(19)【発行国】日本国特許庁(JP)
(12)【公報種別】公開特許公報(A)
(11)【公開番号】P2023062562
(43)【公開日】2023-05-08
(54)【発明の名称】異物の検出方法
(51)【国際特許分類】
G01N 23/2206 20180101AFI20230426BHJP
G01N 23/203 20060101ALI20230426BHJP
G01N 23/2252 20180101ALI20230426BHJP
【FI】
G01N23/2206
G01N23/203
G01N23/2252
【審査請求】未請求
【請求項の数】2
【出願形態】OL
(21)【出願番号】P 2021172609
(22)【出願日】2021-10-21
(71)【出願人】
【識別番号】000190149
【氏名又は名称】信越半導体株式会社
(74)【代理人】
【識別番号】100102532
【弁理士】
【氏名又は名称】好宮 幹夫
(74)【代理人】
【識別番号】100194881
【弁理士】
【氏名又は名称】小林 俊弘
(74)【代理人】
【識別番号】100215142
【弁理士】
【氏名又は名称】大塚 徹
(72)【発明者】
【氏名】冨井 和弥
(72)【発明者】
【氏名】渡邉 智子
【テーマコード(参考)】
2G001
【Fターム(参考)】
2G001AA03
2G001BA05
2G001BA15
2G001CA01
2G001CA03
2G001DA06
2G001EA03
2G001HA13
2G001JA11
2G001NA17
2G001QA02
2G001RA01
(57)【要約】
【課題】SEMを用いて重金属元素を含有する異物を高い確率で検出することができる方法を提供する。

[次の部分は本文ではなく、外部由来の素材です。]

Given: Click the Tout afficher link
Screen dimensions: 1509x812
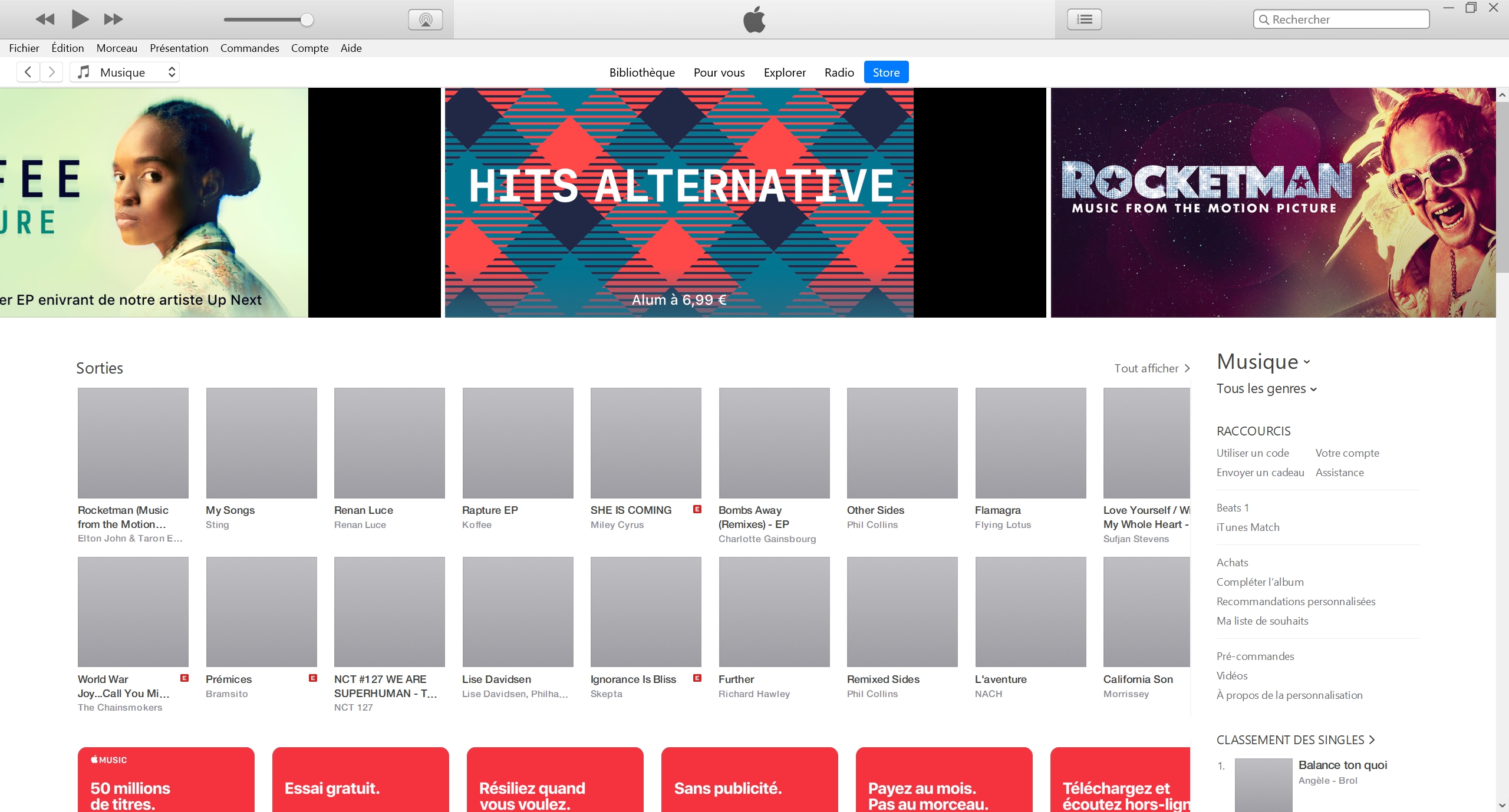Looking at the screenshot, I should (1152, 368).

【解決手段】走査型電子顕微鏡を用いて異物を検出する方法であって、前記走査型電子顕微鏡を用いて試料の高角度反射電子像を取得し、該高角度反射電子像内にある試料中の異物から、所定値以上の明度を示す異物を特定し、該特定した異物についてエネルギー分散型X線分光法により元素分析を行い、重金属元素を含有する異物を検出する異物の検出方法。
【選択図】
図1
【特許請求の範囲】
【請求項1】
走査型電子顕微鏡を用いて異物を検出する方法であって、
前記走査型電子顕微鏡を用いて試料の高角度反射電子像を取得し、
該高角度反射電子像内にある試料中の異物から、所定値以上の明度を示す異物を特定し、
該特定した異物についてエネルギー分散型X線分光法により元素分析を行い、重金属元素を含有する異物を検出することを特徴とする異物の検出方法。
【請求項2】
前記所定値以上の明度を示す異物を特定するとき、
前記高角度反射電子像において、マンセル明度で、前記試料中の異物以外の部分を示すベース色の明度を3以下に調整し、前記異物を特定するための明度の所定値を8以上とすることを特徴とする請求項1に記載の異物の検出方法。
【発明の詳細な説明】
【技術分野】
【0001】
本発明は、走査型電子顕微鏡(SEM:Scanning Electron Microscope)を用いて重金属元素を含有する異物を検出する方法に関するものである。
【背景技術】
【0002】
半導体に使用されるシリコンウェーハではシリコンとドーパントが主原料となっており、その他の元素、特に金属元素は半導体デバイスを動作させる際の妨げになることが知られている。そのため製造工程では周囲にある金属をできるだけ排除する必要がある。ただし、その周囲にある異物等が金属を含む物質か否かが不明な場合が多い。そこでSEMによる観察では、エネルギー分散型X線分光法(EDX:Energy Dispersive X-ray Spectroscopy)による分析(EDX分析)を用いて異物に含まれている金属元素を検出することができる。
【0003】
特許文献1ではSEM像の視野内の明るさの閾値を利用して、視野内の欠陥を検出する方法が述べられている。また特許文献2ではSEMの反射電子像を用いることで凹凸像や組成像が得られることが開示されている。さらに特許文献3ではシリコンウェーハ上の欠陥について、SEMの二次電子像を用いてコントラストを持つ部分を狙ってEDX分析を実施することが述べられている。
【先行技術文献】
【特許文献】
【0004】
【特許文献1】国際公開第2016/152582号
【特許文献2】特開平11-273608号公報
【特許文献3】特開2015-220296号公報
【発明の概要】
【発明が解決しようとする課題】
【0005】
本発明者らはSEMの視野内にある物質から金属が含まれる異物を効率よく探し出す方法を検討した。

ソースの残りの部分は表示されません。